Data Science

Advancing AI Sports Analytics Through the Data-Driven SKY ENGINE AI Platform and NVIDIA RTX

Building training and testing playgrounds to help advance sport analytics AI solutions out of the lab and into the real world is exceedingly challenging. In team-based sports, building a correct playing strategy before the championship season is a key to success for any professional coach and club owner. 

While coaches strive at providing best tips and point out mistakes during the game, they still are incapable of noticing every detail and the behavioral patterns of both teams while rewatching the matches. To collect such data, analyze it, and make inferences about team behavior, you can use sophisticated AI algorithms.

Picture shows a virtual rugby field and synthetic data generated in SKY ENGINE AI platform.
Figure 1. Rugby analytics solution. 

In particular, the types of the tasks that we’d like to solve fostering the analysis of the rugby team are the location of each player during the match and the 3D pose of each player on the field. Having such information in real time provides the necessary evidence for building a better playing strategy.

In many sport analytics cases, a class of a problem has an efficient solution already discovered, but it cannot be efficiently applied – the main bottleneck is missing data.

The process of gathering and labeling data can be expensive and time-consuming. Humans must manually analyze the images, and this labor in such repetitive tasks is not only slow and expensive but also less accurate, compared to computers.
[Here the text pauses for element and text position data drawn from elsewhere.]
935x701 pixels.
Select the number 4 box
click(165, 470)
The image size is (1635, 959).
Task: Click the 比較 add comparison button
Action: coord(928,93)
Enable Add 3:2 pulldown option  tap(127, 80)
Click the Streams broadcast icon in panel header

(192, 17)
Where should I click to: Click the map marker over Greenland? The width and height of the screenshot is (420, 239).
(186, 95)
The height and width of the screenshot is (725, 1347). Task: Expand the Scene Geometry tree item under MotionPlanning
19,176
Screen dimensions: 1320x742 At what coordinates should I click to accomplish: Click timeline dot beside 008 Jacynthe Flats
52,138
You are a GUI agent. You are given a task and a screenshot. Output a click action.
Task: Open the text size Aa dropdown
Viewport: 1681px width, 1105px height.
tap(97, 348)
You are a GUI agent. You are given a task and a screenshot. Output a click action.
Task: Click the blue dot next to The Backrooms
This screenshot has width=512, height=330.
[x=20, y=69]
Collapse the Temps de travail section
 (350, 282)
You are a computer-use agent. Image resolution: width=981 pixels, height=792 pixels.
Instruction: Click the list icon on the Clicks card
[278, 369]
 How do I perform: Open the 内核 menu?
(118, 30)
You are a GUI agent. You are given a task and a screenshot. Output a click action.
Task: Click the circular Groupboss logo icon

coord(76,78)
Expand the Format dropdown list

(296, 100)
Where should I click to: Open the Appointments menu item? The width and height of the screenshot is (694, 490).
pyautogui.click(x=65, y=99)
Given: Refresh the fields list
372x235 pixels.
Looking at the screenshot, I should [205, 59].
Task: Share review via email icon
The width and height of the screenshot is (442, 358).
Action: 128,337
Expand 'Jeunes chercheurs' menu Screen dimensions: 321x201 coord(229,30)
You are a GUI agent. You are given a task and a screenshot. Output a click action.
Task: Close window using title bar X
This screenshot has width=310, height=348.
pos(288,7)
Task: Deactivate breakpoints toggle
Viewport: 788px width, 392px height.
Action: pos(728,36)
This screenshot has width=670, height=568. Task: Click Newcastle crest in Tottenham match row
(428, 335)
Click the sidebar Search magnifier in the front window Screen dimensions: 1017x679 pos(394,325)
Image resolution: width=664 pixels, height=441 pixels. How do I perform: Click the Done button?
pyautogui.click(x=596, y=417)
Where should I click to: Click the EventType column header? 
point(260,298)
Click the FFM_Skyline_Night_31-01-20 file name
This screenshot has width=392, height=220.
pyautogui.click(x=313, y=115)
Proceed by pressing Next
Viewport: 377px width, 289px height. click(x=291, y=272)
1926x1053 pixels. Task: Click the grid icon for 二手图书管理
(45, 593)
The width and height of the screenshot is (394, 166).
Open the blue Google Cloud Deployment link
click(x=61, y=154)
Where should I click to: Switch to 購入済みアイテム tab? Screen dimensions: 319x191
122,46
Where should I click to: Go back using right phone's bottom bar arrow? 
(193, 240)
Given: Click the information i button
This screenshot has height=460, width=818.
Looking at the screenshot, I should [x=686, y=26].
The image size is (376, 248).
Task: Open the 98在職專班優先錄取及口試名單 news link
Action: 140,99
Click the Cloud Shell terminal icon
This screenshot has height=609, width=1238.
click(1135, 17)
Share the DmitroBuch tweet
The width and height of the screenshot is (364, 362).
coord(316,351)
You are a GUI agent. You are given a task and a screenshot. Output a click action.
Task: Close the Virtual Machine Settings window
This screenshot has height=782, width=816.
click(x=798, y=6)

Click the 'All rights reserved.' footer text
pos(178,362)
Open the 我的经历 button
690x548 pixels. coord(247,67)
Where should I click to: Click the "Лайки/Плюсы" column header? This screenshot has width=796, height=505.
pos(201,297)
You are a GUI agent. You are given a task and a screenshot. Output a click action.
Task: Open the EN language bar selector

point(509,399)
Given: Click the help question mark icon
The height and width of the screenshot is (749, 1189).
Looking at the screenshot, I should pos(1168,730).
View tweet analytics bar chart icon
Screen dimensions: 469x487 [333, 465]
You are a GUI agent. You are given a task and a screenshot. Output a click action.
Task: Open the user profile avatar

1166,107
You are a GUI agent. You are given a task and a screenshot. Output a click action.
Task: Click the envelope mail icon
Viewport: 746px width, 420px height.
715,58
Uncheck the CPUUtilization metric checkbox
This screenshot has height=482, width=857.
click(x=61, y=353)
In addition, there are cases that require modern equipment for producing labeled data and highly qualified specialists to maintain the production process. This case significantly increases the project cost or, in many cases, makes the sports analytics project realization inaccessible for stakeholders.

Team-based sports: An attractive opportunity for machine learning and computer vision

What if you could automatically generate the imagery and video data suited perfectly for the task at hand with the complete and always correct ground truth built-in?

In this post, we’d like to show our attempt to achieve exactly this on the example of football or rugby players 3D pose recognition. The goal is to train the AI model to accurately recognize the football players and their poses as human key points in 3D space on the real match footage. 

The AI models have been trained exclusively on artificial, synthetic data generated using the SKY ENGINE AI platform and NVIDIA RTX machines. The resulting images are simulated scenes fully controlled by SKY ENGINE’s renderer. All kinds of ground truths can be provided, depending on the model’s requirements.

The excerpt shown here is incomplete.